Data table cell
NotebooksThe data table cell cell mode provides you with an easy way to put your data in table form. You can quickly scan multiple columns of information and mouse over the top-of-column summaries to explore the range of values.
There are multiple data wrangling options available with the data table cell:
- Filter - Limit displayed results to matched criteria.
- Columns (Show/Hide) - Show or hide only certain columns.
- Derive columns - create new columns derived from the original columns using JavaScript.
- Sort - Sort columns into ascending or descending order.
- Slice - Define a slice of data so that only limited rows are shown.
Add a data table cell
To create a data table cell, click the + above or below a cell to open the add cell menu and select Data table.
Select a data source
Data table cell supports Apache Parquet, Apache Arrow, CSV, TSV, and JSON file types that have tabular data, as well as database connections. In addition, any named cell in your notebook that already contains tabular data (i.e. an array of objects), you can select that as a data source.
Database connections
When working with relational databases, you must select a specific table to view:
Note
If you selected a BigQuery database, you need to enter the projectname.schemaname.tablename, rather than selecting a table name.
Modifying data
There are many different ways you can wrangle data with the data table cell, such as filtering, sorting, showing/hiding columns, deriving new columns and slicing.
Filter
Data table offers robust filtering options.
When you click on Filter, you will see a menu that asks you to specify a colum and an operator.
Once you have selected an item from the Column menu, appropriate choices appear in the Operator menu, and an additional field appears so that you can enter detailed criteria:
The types of comparison operators available depend on the type of value in the Column field. For example, string values allow for is
, is not
, contains
, while numeric values allow for <
, >
, or is not null
.
Additional Notes
- Object values do not support operators.
- You can define multiple filter criteria. Once you complete the first row of filter criteria, a second row appears.
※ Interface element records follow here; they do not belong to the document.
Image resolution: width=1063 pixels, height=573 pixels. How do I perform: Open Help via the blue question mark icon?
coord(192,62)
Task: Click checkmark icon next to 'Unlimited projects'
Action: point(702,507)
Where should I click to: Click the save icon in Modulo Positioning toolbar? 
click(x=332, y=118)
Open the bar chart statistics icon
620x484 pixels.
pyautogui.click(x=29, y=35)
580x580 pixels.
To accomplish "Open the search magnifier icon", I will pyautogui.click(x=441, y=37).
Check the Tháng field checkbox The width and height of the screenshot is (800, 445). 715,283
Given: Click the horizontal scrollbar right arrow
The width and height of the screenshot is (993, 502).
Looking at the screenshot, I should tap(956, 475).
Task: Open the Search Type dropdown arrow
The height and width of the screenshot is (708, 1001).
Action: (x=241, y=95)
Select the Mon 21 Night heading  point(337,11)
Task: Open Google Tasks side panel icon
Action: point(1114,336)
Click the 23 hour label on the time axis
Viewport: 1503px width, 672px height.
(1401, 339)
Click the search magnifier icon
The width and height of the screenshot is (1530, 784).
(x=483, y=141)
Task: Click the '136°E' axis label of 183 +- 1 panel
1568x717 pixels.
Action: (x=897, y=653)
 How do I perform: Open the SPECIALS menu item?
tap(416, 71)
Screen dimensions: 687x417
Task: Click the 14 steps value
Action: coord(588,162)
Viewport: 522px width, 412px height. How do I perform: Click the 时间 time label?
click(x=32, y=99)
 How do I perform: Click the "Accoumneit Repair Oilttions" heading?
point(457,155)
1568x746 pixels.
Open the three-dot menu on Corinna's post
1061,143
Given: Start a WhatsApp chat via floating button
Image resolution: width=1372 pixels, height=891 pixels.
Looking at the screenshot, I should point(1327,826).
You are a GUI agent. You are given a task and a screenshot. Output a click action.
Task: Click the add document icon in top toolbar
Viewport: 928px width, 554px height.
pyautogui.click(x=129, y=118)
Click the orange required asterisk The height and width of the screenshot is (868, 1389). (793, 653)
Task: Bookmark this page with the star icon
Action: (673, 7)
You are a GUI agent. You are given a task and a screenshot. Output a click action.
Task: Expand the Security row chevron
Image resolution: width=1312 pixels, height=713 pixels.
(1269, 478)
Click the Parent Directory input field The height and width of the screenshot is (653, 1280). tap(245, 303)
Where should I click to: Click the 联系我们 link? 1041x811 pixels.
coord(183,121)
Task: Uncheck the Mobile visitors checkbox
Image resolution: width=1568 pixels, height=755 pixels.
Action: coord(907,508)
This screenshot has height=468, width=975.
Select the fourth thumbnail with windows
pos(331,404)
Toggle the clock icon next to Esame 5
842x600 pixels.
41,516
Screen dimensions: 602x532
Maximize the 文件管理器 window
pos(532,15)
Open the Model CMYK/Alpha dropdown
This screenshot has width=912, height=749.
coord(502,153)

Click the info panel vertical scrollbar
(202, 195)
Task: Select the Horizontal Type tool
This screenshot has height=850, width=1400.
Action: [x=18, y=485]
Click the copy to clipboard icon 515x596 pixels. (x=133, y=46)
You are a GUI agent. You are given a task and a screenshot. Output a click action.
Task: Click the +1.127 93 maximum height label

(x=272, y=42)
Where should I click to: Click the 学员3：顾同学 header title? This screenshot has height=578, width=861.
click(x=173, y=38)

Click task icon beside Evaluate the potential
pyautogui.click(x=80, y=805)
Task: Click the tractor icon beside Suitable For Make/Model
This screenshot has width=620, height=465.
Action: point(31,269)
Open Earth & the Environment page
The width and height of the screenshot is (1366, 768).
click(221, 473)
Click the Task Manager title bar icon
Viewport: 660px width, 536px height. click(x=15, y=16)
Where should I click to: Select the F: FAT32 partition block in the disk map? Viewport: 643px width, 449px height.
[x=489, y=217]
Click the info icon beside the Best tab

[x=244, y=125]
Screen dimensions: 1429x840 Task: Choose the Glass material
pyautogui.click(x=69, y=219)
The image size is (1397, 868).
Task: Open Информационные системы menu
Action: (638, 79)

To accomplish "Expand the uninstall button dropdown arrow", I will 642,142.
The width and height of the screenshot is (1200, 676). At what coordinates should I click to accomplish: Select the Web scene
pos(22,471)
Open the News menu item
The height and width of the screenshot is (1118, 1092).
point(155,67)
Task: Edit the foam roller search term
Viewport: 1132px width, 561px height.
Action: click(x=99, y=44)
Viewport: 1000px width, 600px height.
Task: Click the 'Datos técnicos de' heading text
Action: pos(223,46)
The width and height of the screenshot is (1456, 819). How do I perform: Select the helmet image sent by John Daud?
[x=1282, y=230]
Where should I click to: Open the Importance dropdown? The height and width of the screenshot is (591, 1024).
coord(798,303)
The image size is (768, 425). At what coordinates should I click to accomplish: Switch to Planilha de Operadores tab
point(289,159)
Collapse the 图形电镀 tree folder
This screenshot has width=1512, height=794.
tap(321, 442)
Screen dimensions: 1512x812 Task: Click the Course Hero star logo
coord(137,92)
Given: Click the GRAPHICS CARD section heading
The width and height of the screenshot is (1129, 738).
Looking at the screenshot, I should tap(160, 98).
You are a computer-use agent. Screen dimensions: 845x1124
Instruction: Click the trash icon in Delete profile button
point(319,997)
You can then define filter criteria based on a second column of data.
- It is possible to define filter criteria that are contradictory.
- The order in which you define the filtering criteria does not matter.
- To delete a row of filter criteria, click the "x" that appears to the right of each row.
Show and hide columns
Click Columns to display the list of table columns.
The resulting list displays checkboxes indicating which columns are to be shown.
By default, all columns are shown. You can hide specific columns by unchecking the checkbox for a given column.
If you hover the pointer over an individual item in the list, the word only appears. If you click only, all other columns are de-selected.
To restore all columns to visibility, select Show all.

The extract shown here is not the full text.